(Collected data)
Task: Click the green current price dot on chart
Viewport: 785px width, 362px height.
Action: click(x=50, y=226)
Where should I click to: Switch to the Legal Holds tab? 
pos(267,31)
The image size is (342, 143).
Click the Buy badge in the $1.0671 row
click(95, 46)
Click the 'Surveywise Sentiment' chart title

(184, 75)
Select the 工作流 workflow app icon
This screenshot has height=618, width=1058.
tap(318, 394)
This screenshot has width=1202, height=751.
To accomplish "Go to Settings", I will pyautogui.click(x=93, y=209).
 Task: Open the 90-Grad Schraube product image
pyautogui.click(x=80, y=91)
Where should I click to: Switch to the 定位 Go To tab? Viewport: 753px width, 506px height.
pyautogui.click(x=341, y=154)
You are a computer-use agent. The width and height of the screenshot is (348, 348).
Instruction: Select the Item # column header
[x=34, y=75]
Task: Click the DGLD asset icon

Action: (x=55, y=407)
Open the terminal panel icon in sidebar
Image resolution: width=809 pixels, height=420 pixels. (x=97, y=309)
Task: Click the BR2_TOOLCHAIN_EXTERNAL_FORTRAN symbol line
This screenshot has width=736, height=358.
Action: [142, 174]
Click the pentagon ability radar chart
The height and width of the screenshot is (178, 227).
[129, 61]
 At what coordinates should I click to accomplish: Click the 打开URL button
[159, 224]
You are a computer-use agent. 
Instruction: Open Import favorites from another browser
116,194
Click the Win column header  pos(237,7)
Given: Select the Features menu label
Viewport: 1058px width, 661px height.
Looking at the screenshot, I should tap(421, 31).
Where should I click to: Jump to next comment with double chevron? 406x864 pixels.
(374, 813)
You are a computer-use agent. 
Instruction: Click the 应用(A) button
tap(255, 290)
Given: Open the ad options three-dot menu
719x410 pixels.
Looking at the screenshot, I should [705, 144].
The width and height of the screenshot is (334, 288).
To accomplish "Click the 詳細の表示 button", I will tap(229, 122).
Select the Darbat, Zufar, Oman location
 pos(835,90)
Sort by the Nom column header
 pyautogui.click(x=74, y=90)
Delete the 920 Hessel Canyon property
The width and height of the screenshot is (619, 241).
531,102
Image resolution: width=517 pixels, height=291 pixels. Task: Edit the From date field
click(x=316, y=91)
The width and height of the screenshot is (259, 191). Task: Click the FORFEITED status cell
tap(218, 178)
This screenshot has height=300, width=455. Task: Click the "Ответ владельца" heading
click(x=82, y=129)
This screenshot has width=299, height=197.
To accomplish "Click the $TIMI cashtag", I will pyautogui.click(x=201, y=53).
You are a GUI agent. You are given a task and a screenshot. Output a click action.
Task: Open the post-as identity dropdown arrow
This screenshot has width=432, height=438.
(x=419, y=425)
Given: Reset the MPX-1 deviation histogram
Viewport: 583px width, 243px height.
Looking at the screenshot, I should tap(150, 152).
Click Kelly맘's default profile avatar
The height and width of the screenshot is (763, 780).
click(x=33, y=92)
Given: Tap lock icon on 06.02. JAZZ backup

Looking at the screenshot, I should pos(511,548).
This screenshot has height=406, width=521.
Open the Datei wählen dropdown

- TASK GOAL -
All lines from the one with "Click Kelly맘's default profile avatar" to the end of the records must be set down exactly. Skip every line before it.

- YOUR SOLUTION -
Click Kelly맘's default profile avatar
The height and width of the screenshot is (763, 780).
click(x=33, y=92)
Given: Tap lock icon on 06.02. JAZZ backup

Looking at the screenshot, I should pos(511,548).
This screenshot has height=406, width=521.
Open the Datei wählen dropdown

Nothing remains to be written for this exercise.